-- START Reading passage --

Archive for optimal transport

coupling for the Gibbs sampler

Posted in Books, Mountains, pictures, Running, Statistics, Travel, University life with tags , , , , , , , , , , on November 27, 2022 by xi'an

At BNP13, Brian Trippe presented the AISTAT 2022 paper he recently wrote with Tin D. Nguyen and Tamara Broderick. Which made me read their 2021 paper on the topic. There, they note that coupling may prove challenging, which they blame on label switching. Considering a naïve Gibbs sampler on the space of partitions, meaning allocating each data-point to one of the existing partitions or to a singleton, they construct an optimal transport coupling under Hamming distance. Which appears to be achievable in O(NK³log{K}), if K is the maximal number of partitions among both chains. The paper does not goes deeply into the implementation, which involves [to quote] (a) computing the distances between each pair of partitions in the Cartesian product of supports of the Gibbs conditionals and (b) solving the optimal transport problem. Except in the appendix where the book-keeping necessary to achieve O(K²) for pairwise distances and the remaining complexity follows from the standard Orlin’s algorithm. What remains unclear from the paper is that, while the chains couple faster (fastest?), the resulting estimators do not necessarily improve upon budget-equivalent alternatives. (The reason for the failure of the single chain in Figure 2 is hard to fathom.)

diffusions, sampling, and transport

Posted in Books, pictures, Statistics, Travel, University life with tags , , , , , , , , , , , , , on November 21, 2022 by xi'an

The third and final day of the workshop was shortened for me as I had to catch an early flight back to Paris (and as I got overly conservative in my estimation for returning to JFK, catching a train with no delay at Penn Station and thus finding myself with two hours free before boarding, hence reviewing remaining Biometrika submission at the airport while waiting). As a result I missed the afternoon talks.

The morning was mostly about using scores for simulation (a topic of which I was mostly unaware), with Yang Song giving the introductory lecture on creating better [cf pix left] generative models via the score function, with a massive production of his on the topic (but too many image simulations of dogs, cats, and celebrities!). Estimating directly the score is feasible via Fisher divergence or score matching à la Hyvärinen (with a return of Stein’s unbiased estimator of the risk!). And relying on estimated scores to simulate / generate by Langevin dynamics or other MCMC methods that do not require density evaluations. Due to poor performances in low density / learning regions a fix is randomization / tempering but the resolution (as exposed) sounded clumsy. (And made me wonder at using some more advanced form of deconvolution since the randomization pattern is controlled.) The talk showed some impressive text to image simulations used by an animation studio!

-- END Reading passage --

:: Exercise description ::
From the blog archive on optimal transport, extract the passage between "diffusions, sampling, and transport" and "the afternoon talks.", inclusive, copying it word for word.

-- START Excerpted records --

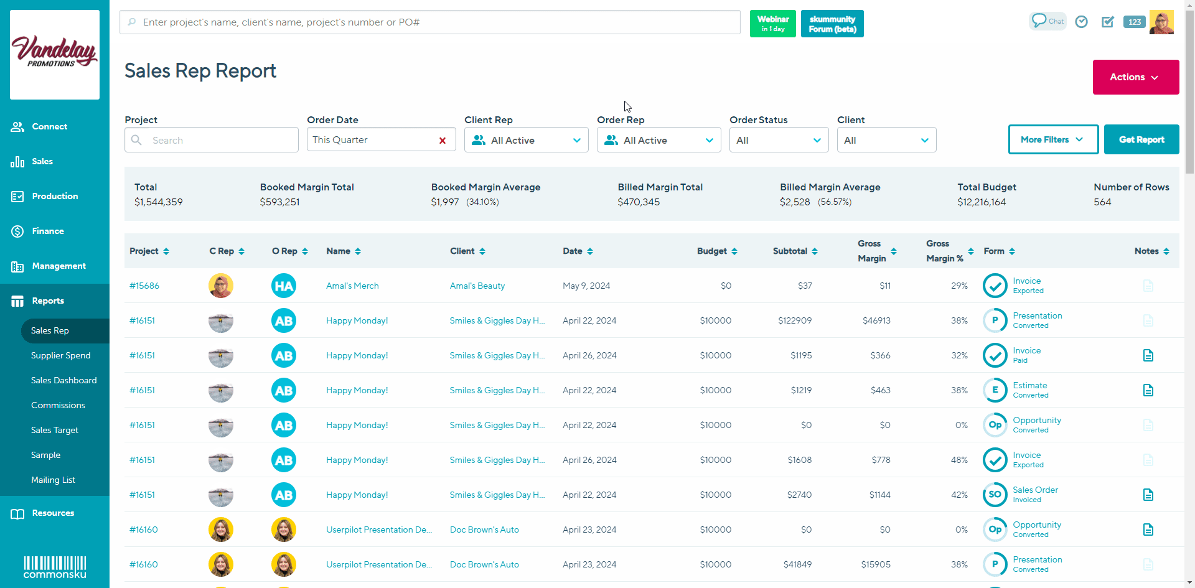Click the Vandelay Promotions logo
Screen dimensions: 1195x588
coord(55,54)
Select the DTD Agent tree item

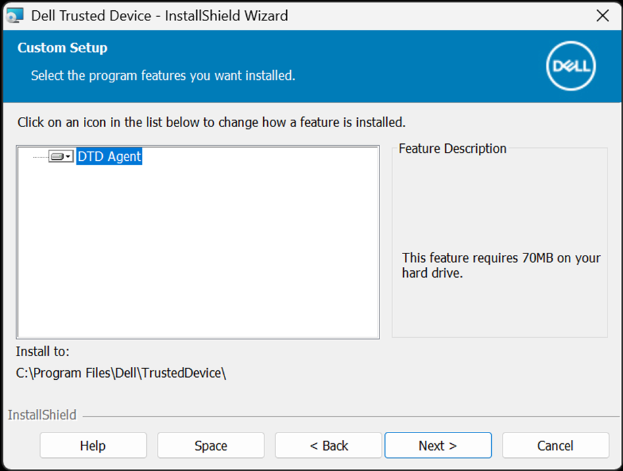[x=109, y=157]
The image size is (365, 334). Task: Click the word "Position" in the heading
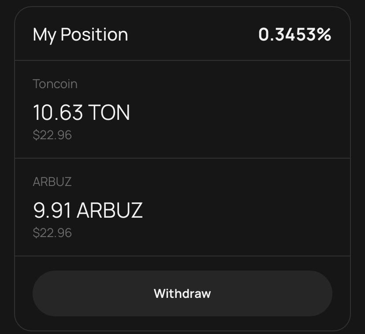coord(94,35)
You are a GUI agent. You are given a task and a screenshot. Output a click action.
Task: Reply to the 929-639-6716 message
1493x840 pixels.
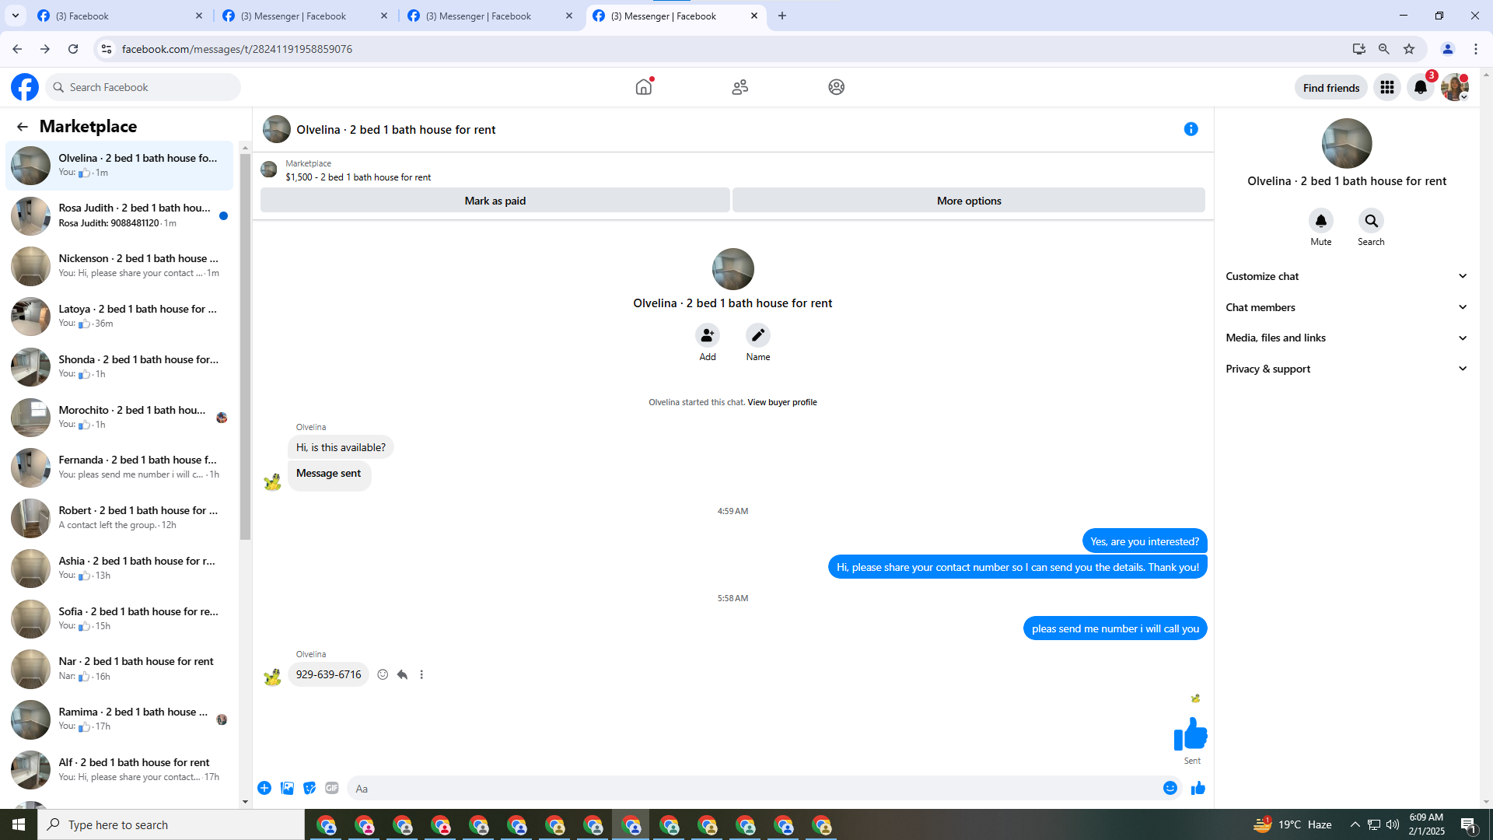(x=402, y=674)
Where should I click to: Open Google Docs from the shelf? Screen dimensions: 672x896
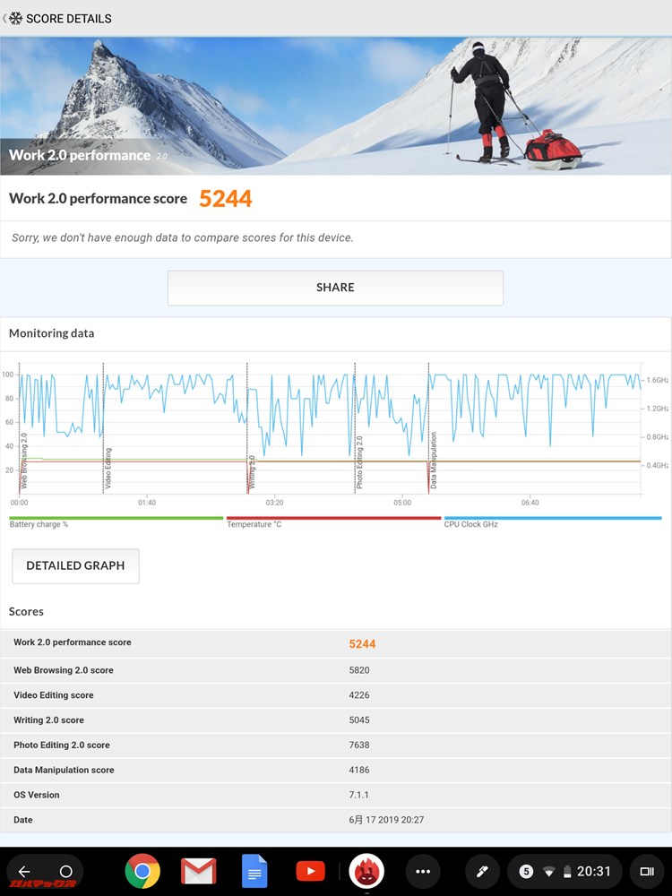(254, 871)
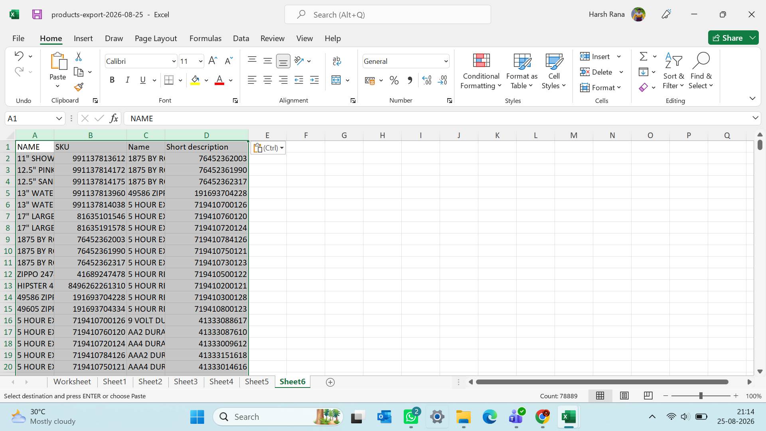
Task: Toggle Italic formatting
Action: pyautogui.click(x=127, y=80)
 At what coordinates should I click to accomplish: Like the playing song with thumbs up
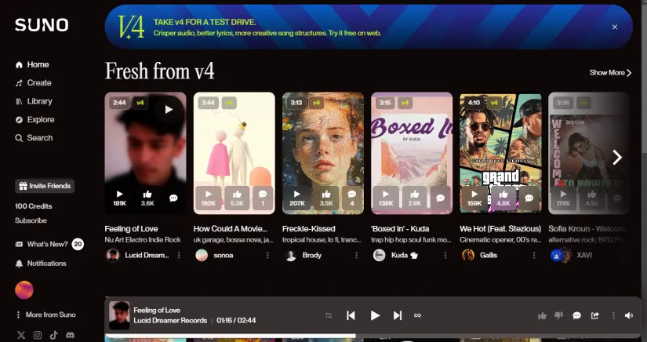(x=542, y=316)
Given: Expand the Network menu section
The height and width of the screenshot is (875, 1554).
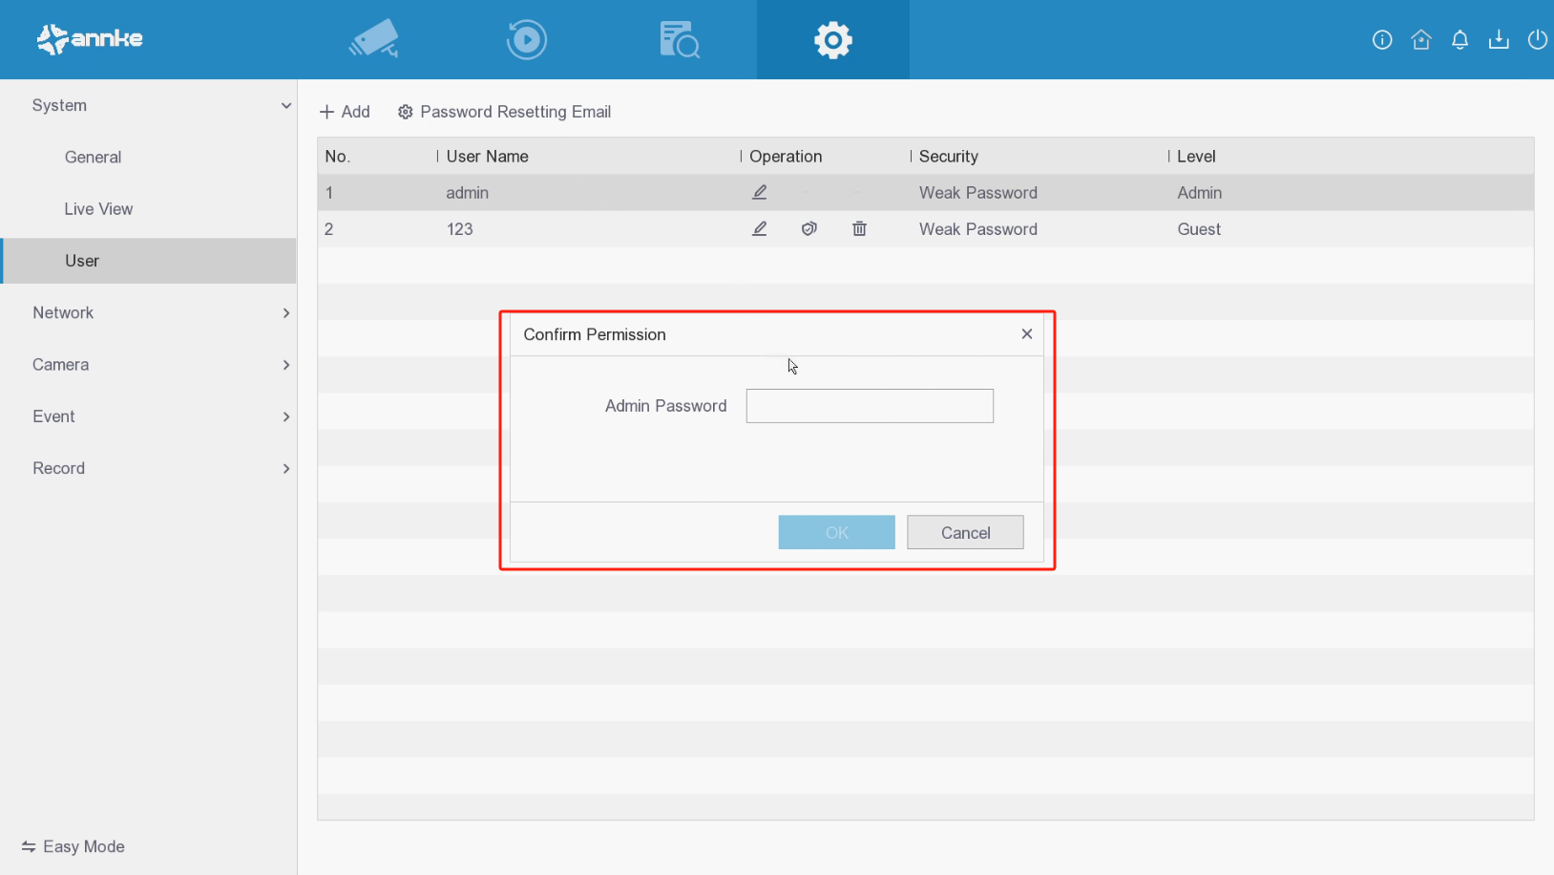Looking at the screenshot, I should pyautogui.click(x=285, y=313).
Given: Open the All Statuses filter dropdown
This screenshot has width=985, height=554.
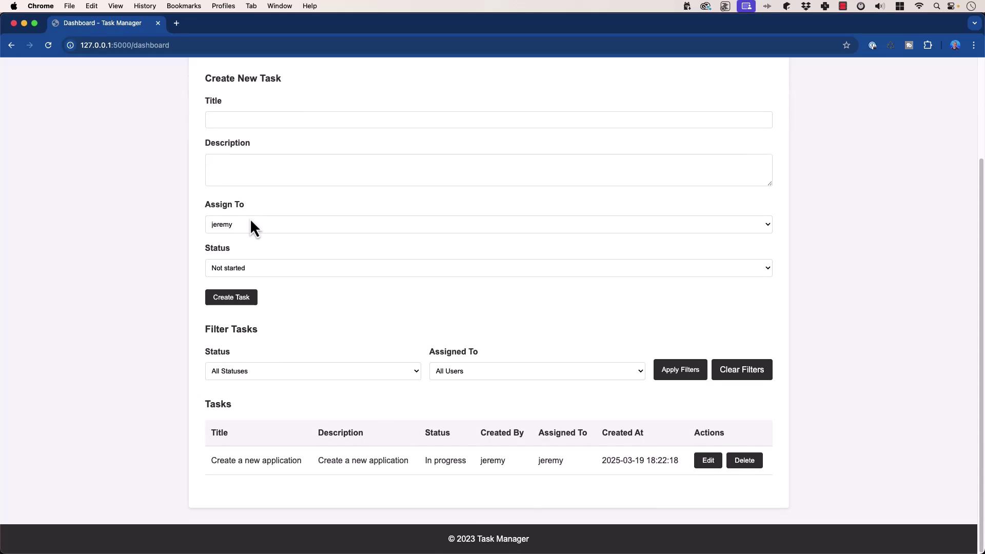Looking at the screenshot, I should (x=312, y=371).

-- END Excerpted records --

:: Result of this task ::
diffusions, sampling, and transport

Posted in Books, pictures, Statistics, Travel, University life with tags , , , , , , , , , , , , , on November 21, 2022 by xi'an

The third and final day of the workshop was shortened for me as I had to catch an early flight back to Paris (and as I got overly conservative in my estimation for returning to JFK, catching a train with no delay at Penn Station and thus finding myself with two hours free before boarding, hence reviewing remaining Biometrika submission at the airport while waiting). As a result I missed the afternoon talks.